Monday, April 27, 2020

'Not Their Most Edifying Method'

I had no first-hand dealings with Quakers until 1983 when I went to work for the newspaper in Richmond, Ind., the home of Earlham College, founded in 1847 by the Religious Society of Friends (Quakers). There I made friends with the late Clyde Johnson, the most hospitable person I have ever known. His house on College Avenue was always open, whether to junkies, operas buffs or newspaper reporters exiled to Indiana. The librarians at Earlham were always welcoming and granted me liberal lending privileges. All of my impressions of Quakers are positive – friendly, open, principled. Sarah Ruden is a Quaker.

Charles Lamb often poked harmless fun at his Quaker friend (Friend friend?) Bernard Barton. Lamb’s ribbing of the unfamiliar denomination reminds me of the Polish jokes I heard (and repeated) as a kid. Along with the joking, Lamb included a lot of encouragement. Here he is writing to Barton on July 25, 1829:

“’Tis useless to write poetry with no purchasers. ’Tis cold work Authorship without some thing to puff one into fashion. Could you not write something on Quakerism—for
Quakers to read—but nominally addrest to Non Quakers? explaining your dogmas—waiting on the Spirit—by the analogy of human calmness and patient waiting on the judgment? I scarcely know what I mean; but to make Non Quakers reconciled to your doctrines, by showing something like them in mere human operations—but I hardly understand myself, so let it pass for nothing.”
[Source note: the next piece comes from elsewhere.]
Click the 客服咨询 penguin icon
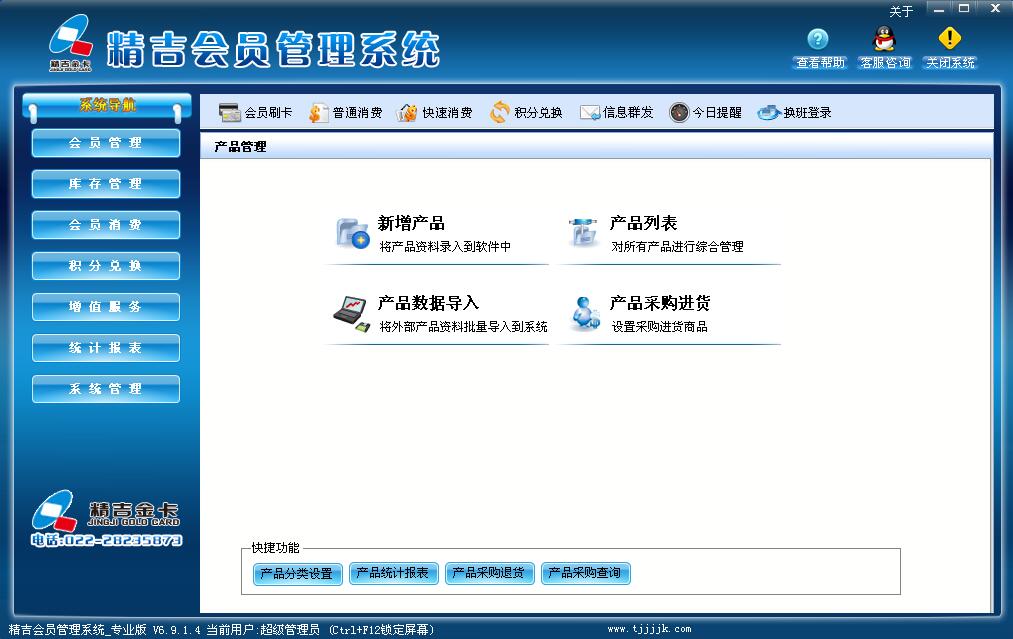Screen dimensions: 1013x639 tap(884, 40)
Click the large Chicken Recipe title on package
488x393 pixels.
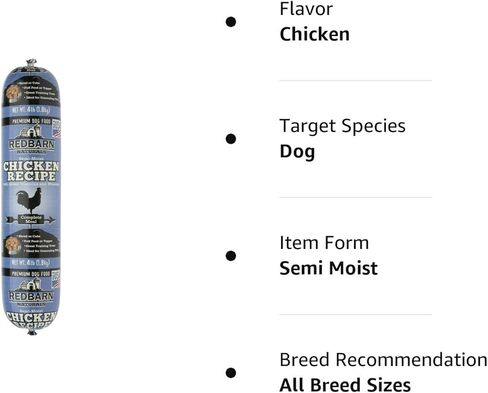[31, 171]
In Enthusiasm: A Chapter in the History of Religion (1950), Msgr. Ronald Knox devotes much space to George Fox and the early history of the Quakers, including this intriguing passage:

“[T]he great unsettlement of the times in which they lived, their persecutions, and the occurrence of the Plague and Fire in London, produced an atmosphere of catastrophe; and they were very free in the denunciations and woes which they uttered against persons or places. Their most startling, and not their most edifying method of foretelling judgements was to run through the streets completely naked.”

Knox is a master of finely calibrated irony.